*SOURCE PASSAGE*:

Schema compatibility

In distributed systems, components upgrade independently at different times. Schema compatibility ensures that older consumers can read new data and new consumers can read older data without errors. When a Kafka message is sent with a Schema Registry ID, compatibility checks are still required. The ID is a reference that allows consumers to find the correct schema for deserialization, but it does not guarantee that the schema itself is compatible with older or newer versions. The Schema Registry is responsible for enforcing compatibility rules, which must be configured separately from simply using the ID.

In a system with multiple producers and consumers, schema evolution is a normal occurrence, but an incompatible schema change can cause serious problems:

Data corruption: A consumer may fail to deserialize a message, potentially causing it to crash or corrupt data in a downstream system.
Pipeline failure: If a consumer cannot process a message (often called a "poison pill"), it can get stuck in an error loop and HALT processing for the entire topic.

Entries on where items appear

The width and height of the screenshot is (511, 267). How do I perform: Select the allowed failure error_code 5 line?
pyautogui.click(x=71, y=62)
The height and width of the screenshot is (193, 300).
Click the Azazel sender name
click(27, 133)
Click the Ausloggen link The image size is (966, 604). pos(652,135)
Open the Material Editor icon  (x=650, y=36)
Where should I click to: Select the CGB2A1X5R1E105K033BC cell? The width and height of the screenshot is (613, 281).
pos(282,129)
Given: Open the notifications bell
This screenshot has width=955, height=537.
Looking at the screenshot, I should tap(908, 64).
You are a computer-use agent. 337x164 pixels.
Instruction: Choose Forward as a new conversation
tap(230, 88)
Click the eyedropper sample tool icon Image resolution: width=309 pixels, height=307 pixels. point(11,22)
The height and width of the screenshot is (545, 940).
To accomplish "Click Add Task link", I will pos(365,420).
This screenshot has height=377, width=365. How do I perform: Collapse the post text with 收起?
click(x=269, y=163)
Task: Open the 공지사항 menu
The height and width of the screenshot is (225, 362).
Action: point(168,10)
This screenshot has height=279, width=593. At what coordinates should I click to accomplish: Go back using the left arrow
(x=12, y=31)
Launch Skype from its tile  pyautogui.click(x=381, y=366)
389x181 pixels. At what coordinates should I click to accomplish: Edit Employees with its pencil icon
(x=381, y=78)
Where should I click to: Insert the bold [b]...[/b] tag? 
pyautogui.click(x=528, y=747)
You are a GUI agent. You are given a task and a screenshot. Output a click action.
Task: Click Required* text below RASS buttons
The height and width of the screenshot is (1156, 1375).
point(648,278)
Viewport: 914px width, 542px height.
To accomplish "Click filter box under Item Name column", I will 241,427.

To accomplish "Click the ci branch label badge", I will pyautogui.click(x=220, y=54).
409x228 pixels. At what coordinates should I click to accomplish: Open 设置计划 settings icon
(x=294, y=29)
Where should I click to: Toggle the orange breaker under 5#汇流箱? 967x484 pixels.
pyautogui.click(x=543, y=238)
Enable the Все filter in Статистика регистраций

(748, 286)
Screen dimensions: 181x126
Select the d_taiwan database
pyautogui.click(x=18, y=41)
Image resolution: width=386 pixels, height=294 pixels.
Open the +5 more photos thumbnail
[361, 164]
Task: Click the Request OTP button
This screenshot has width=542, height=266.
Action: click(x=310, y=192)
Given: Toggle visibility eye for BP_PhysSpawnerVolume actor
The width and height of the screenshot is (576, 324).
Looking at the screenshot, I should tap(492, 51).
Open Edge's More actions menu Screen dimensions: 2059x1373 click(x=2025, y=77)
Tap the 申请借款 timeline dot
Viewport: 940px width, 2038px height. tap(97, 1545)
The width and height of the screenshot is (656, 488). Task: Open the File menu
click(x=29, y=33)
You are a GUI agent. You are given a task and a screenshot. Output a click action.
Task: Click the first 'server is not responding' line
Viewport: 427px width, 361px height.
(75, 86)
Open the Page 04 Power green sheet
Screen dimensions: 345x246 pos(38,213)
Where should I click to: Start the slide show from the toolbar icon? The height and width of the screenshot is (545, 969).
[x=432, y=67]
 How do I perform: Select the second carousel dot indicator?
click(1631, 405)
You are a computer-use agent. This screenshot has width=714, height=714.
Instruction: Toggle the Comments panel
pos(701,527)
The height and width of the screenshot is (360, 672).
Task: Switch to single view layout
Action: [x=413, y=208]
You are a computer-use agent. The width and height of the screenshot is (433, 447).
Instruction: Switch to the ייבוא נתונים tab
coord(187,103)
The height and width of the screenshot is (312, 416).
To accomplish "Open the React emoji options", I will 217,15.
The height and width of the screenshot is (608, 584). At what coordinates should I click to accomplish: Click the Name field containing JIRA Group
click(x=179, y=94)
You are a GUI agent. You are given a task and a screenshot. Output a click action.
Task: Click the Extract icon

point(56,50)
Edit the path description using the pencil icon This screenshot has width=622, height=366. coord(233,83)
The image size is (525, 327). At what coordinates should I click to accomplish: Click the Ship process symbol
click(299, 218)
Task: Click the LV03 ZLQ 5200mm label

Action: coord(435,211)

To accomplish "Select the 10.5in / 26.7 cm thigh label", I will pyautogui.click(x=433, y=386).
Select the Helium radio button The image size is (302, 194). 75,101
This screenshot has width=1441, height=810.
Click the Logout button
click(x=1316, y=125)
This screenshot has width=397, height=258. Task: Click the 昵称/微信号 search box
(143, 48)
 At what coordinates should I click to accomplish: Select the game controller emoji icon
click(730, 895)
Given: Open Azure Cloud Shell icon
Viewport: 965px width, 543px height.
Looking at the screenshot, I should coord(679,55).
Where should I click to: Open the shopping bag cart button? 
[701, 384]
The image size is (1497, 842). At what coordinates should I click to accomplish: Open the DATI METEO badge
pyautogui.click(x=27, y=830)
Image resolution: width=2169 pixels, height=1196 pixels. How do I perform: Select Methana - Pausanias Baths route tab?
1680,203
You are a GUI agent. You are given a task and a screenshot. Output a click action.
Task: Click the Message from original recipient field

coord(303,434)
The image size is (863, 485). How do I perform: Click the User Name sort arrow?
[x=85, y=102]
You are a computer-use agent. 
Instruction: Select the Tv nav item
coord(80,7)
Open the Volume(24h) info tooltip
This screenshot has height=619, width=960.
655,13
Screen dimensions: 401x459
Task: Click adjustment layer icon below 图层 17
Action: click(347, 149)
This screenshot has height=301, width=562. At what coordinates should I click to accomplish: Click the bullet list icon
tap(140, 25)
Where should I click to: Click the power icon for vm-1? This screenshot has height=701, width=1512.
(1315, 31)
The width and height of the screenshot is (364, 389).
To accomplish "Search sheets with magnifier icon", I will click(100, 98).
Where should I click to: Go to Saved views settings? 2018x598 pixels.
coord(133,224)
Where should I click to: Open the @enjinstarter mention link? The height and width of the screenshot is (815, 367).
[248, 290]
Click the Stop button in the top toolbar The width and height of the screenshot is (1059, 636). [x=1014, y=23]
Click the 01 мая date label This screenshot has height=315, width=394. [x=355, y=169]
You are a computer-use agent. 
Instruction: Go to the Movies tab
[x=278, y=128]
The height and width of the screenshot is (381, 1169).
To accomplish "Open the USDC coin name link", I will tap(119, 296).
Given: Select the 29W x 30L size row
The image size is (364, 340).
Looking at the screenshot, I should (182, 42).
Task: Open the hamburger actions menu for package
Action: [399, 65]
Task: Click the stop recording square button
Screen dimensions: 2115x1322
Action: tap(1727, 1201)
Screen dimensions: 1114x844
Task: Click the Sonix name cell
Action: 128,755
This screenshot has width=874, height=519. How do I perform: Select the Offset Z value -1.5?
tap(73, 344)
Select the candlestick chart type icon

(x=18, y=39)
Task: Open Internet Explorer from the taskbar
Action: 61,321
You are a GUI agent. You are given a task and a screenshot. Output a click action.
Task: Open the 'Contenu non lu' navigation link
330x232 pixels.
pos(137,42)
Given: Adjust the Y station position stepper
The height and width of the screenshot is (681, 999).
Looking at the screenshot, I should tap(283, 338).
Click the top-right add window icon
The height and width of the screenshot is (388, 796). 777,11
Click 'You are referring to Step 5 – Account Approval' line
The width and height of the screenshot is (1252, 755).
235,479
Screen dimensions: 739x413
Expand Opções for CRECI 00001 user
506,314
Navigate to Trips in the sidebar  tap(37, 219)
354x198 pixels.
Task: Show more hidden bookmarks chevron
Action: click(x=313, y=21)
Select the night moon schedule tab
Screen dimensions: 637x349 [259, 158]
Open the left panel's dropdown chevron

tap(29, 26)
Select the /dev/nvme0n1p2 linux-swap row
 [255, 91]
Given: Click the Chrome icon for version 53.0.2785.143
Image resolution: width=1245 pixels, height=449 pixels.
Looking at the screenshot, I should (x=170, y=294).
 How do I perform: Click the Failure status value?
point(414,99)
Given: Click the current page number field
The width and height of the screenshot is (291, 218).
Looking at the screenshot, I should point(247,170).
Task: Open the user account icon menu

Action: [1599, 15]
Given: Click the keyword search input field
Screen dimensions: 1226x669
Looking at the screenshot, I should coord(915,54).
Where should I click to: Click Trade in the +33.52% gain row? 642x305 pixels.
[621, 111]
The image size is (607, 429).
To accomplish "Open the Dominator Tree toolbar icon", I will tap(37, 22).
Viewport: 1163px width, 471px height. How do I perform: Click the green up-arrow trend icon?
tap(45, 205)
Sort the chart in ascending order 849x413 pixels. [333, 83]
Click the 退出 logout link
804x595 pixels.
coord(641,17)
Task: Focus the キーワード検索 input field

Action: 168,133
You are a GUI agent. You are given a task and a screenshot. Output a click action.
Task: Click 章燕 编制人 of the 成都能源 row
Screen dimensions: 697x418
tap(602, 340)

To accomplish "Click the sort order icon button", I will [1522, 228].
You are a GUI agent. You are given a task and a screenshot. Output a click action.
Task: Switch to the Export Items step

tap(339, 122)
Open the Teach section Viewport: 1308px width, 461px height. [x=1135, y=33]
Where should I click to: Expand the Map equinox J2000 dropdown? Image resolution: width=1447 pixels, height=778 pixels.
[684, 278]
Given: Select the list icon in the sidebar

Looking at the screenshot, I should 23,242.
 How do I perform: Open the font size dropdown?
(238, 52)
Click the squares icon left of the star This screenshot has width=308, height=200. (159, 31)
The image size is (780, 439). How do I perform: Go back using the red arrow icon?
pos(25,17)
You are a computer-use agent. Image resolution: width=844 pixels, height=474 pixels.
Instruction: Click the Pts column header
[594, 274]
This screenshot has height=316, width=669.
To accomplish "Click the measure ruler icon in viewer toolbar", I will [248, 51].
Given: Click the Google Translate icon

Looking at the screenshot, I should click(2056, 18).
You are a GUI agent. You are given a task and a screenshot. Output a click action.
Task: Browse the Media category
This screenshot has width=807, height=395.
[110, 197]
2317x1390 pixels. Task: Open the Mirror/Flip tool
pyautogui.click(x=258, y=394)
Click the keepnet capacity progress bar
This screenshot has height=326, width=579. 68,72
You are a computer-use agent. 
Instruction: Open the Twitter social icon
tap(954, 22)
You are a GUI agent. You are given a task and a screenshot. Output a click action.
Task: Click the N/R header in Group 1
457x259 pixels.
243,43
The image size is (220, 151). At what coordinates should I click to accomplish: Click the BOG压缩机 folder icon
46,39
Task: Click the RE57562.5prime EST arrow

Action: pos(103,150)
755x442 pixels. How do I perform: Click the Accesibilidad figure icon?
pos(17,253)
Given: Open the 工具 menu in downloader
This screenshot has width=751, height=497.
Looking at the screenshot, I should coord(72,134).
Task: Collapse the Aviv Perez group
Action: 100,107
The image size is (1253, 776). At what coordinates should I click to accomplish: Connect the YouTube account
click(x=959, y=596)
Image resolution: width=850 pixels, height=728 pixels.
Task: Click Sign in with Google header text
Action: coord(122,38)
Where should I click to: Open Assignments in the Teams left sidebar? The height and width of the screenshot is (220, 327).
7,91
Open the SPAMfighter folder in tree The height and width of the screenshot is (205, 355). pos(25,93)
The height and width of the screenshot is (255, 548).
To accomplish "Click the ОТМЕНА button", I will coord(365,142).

*PARTS OF THE EXERCISE*:
#1 Decide whether each statement agrees with the schema compatibility text, answering yes or no and quoting the deciding words: (a) Sending a Kafka message with a Schema Registry ID guarantees that the schema is compatible with older versions. (b) In a system with multiple producers and consumers, schema evolution is a normal occurrence. (c) A consumer that cannot process a message can halt processing for the entire topic.
#2 Give the schema compatibility text again, starting at "Pipeline failure: If" and ending at "the entire topic.", and swap "error loop" for "retry loop".

*RESULTS*:
#1
(a) No: "it does not guarantee that the schema itself is compatible with older or newer versions"
(b) Yes: "schema evolution is a normal occurrence"
(c) Yes: "it can get stuck in an error loop and HALT processing for the entire topic"

#2
Pipeline failure: If a consumer cannot process a message (often called a "poison pill"), it can get stuck in an retry loop and HALT processing for the entire topic.